REQUIRED WORK:
Your answer should be one number, the count of lines in the records that carry the string "agent".

*** SOURCE INFORMATION ***

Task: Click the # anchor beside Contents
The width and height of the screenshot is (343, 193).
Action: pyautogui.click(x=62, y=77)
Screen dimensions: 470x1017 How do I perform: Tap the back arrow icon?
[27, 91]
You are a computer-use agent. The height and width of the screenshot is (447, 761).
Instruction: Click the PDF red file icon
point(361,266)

*** End of SOURCE INFORMATION ***
*** SOURCE INFORMATION ***

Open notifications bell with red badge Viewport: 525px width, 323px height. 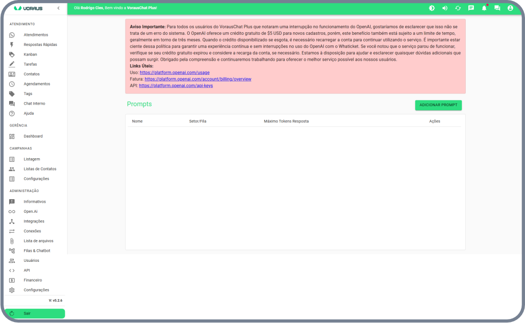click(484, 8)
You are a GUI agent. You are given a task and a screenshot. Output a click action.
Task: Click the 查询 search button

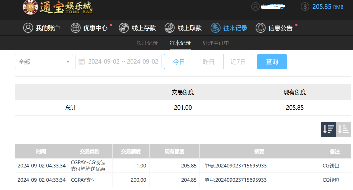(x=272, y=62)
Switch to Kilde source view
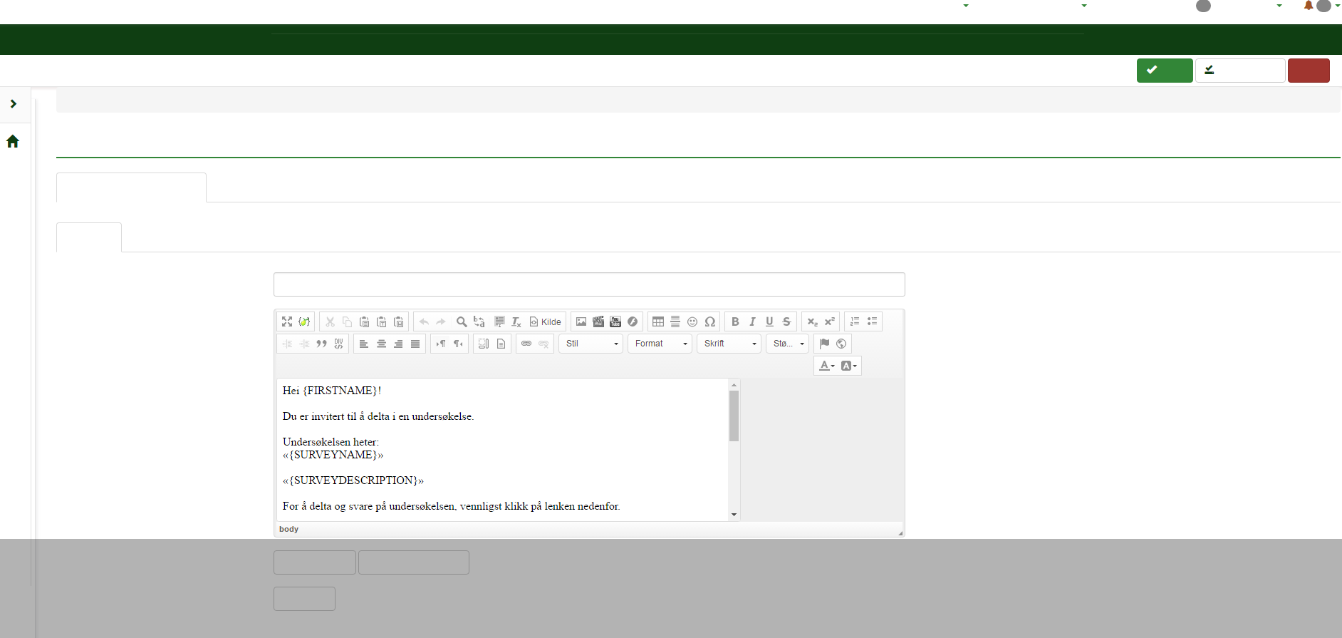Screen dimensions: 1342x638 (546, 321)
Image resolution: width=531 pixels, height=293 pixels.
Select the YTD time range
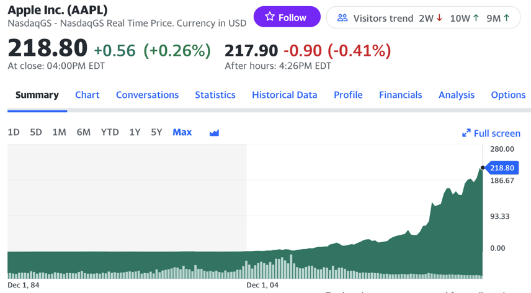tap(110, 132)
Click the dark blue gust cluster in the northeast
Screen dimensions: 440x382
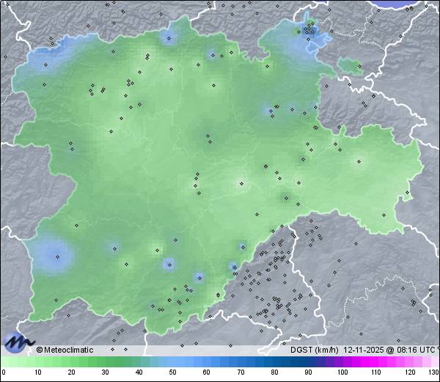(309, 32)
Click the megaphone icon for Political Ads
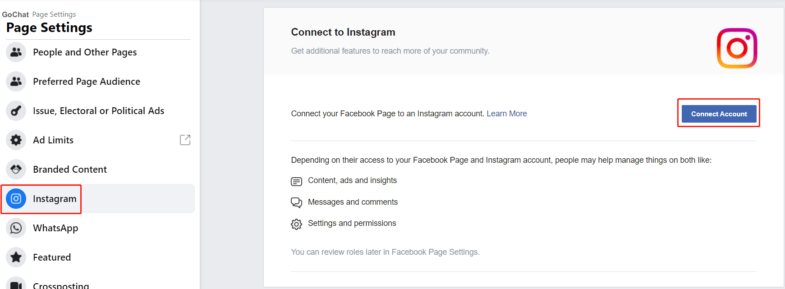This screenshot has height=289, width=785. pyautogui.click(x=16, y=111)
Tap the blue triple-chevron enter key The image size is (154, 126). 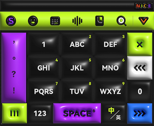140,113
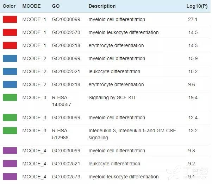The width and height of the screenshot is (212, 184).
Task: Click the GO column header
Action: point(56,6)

*** End of SOURCE INFORMATION ***

EXERCISE SOLUTION:
2